When you reach the records below, output every one exactly as written but leave out any pictures.

[Dataset excerpts]
* * * *

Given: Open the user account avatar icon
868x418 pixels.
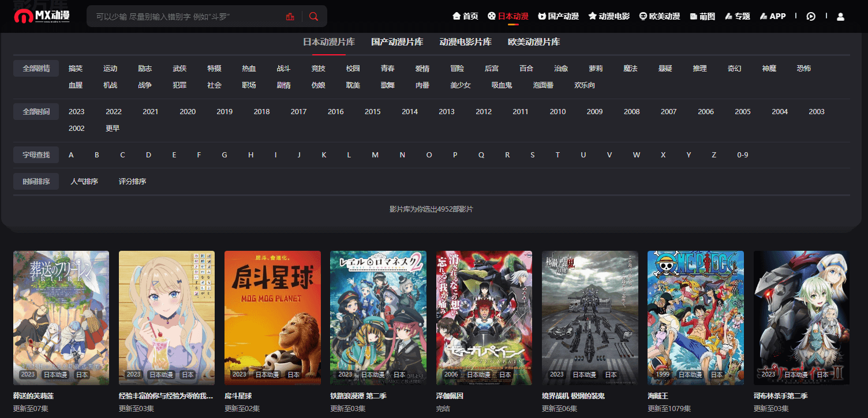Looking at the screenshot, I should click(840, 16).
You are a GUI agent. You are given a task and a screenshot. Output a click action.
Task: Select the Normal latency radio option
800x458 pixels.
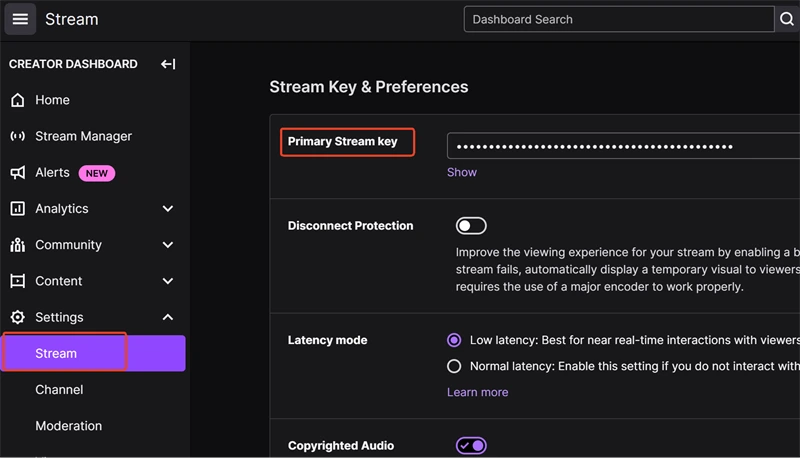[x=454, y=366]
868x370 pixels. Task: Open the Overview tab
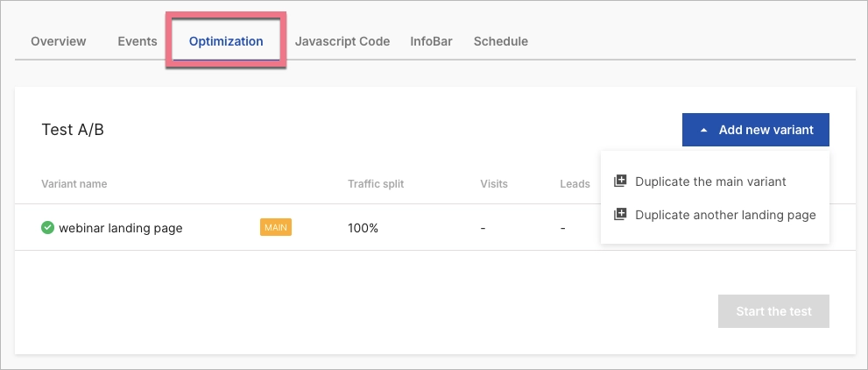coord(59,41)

* * * *

→ **REPLY**
Given: Open the user account avatar icon
868x418 pixels.
Looking at the screenshot, I should click(840, 16).
You are a GUI agent. You are given a task and a screenshot. Output a click action.
Task: Select the Normal latency radio option
800x458 pixels.
[x=454, y=366]
868x370 pixels. Task: Open the Overview tab
coord(59,41)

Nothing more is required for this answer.